We booked $115.9 million of revenue, gross margin of nearly 48% and generated profit on non-GAAP basis. In-spite of current market dynamics, we are pleased with our current operating model as we continue to optimize our business and invest heavily in new development. This current operating model provides significant through-cycle cash flow generation and support aggressive R&D investment. We are committed to further enhancing this performance as we execute on our longer-term goals.

The sequential revenue reduction in March quarter was most pronounced within our capital equipment segment, which decreased by 35%, while our APS business declined by 14%. Within capital equipment, ball bonding reduced by 47% and wedge bonding reduced by 16% sequentially. Several of our advanced packaging tool, APAMA, thermo-compression bonder, iStack die attach tool and also our System-in-Package hybrid flip chip tool, all increased on a sequential basis.

I would now like to turn the call over to Lester Wong who'll cover this quarter's financial overview in greater details. Lester?

Lester Wong -- Chief Financial Officer, General Counsel and Senior Vice President, Legal Affairs

Thank you, Fusen. My remarks today will refer to GAAP result, unless noted.

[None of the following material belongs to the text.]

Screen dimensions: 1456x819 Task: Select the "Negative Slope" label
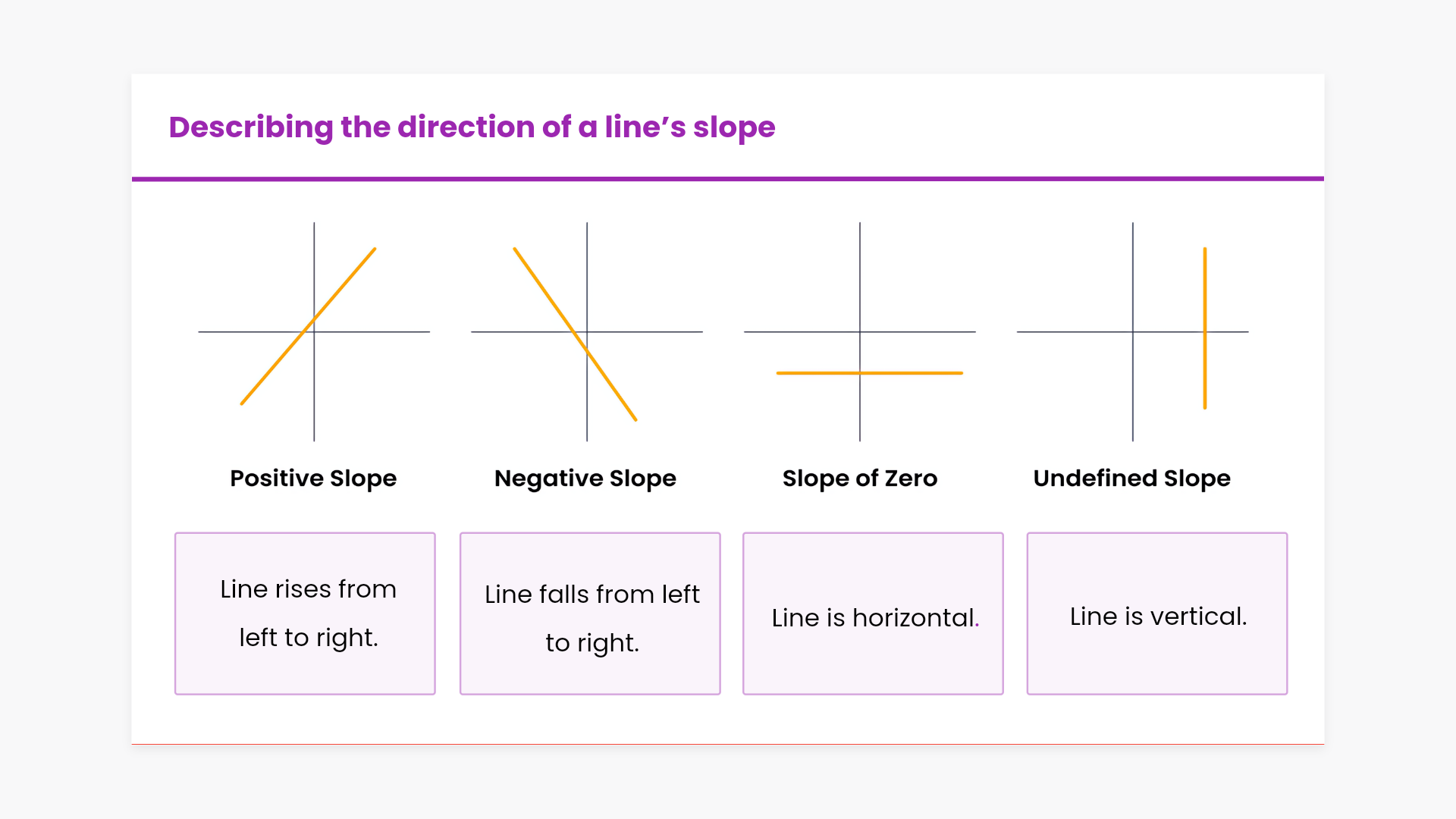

Net revenue for the quarter was $115.9 million, gross margins of 47.9%, generated $55.6 million of gross profit. We anticipate gross margins to be just above 45% in the June quarter. Our strong March quarter gross margins were due in part to product mix and also a release of a costing provision and were facilitated through the flexibility of our operations. As discussed in the past, our flexible equipment integration approach, which leverages our supply chain relationship and a mix of temporary headcount allows for a lower level of fixed cost, providing more consistent through-cycle growth margin performance. We continue to benefit from the flexibility of our manufacturing operations and we're able to also drive efficiencies within SG&A through the March quarter. We are all very focused on limiting controllable and discretionary costs and driving workforce efficiency. This cost containment exercise is extremely selective and we do not intend to jeopardize our long-term growth initiative.

Compared to the March quarter one year ago, we have reduced our global workforce by over 16%, while increasing resources allocated to ongoing development initiatives. In the long-term, we plan on maintaining our existing operating expense target of $53 million of fixed quarterly expense, plus 5% to 7% of variable quarterly expense tied to revenue. Due to our aggressive focus on controllable and discretionary spending, we are targeting to achieve the lower range of our variable expense over the remaining quarters of fiscal 2019.

We booked a net tax expense of $4.7 million in the March quarter, which included several discrete items, including a $2.5 million expense related to the final regulations of the transition tax calculation associated with the Tax Cuts and Jobs Act of 2017. These additional regulations were issued by the IRS in February of 2019. Going forward, we continue to maintain our long-term effective tax rate target of around 15%, although anticipate the effective tax rate in the June quarter to be above this long-term target due to jurisdictional income mix and lower overall profitability.

Turning to the balance sheet. We ended the March quarter with a total cash and investment position of $627.3 million or $9.52 on a per share basis. During the quarter, we have increased our repurchase activity and deployed $26.9 million, repurchasing 1.2 million shares. At the end of our March quarter, we had approximately $145.3 million remaining under the existing share repurchase authorization.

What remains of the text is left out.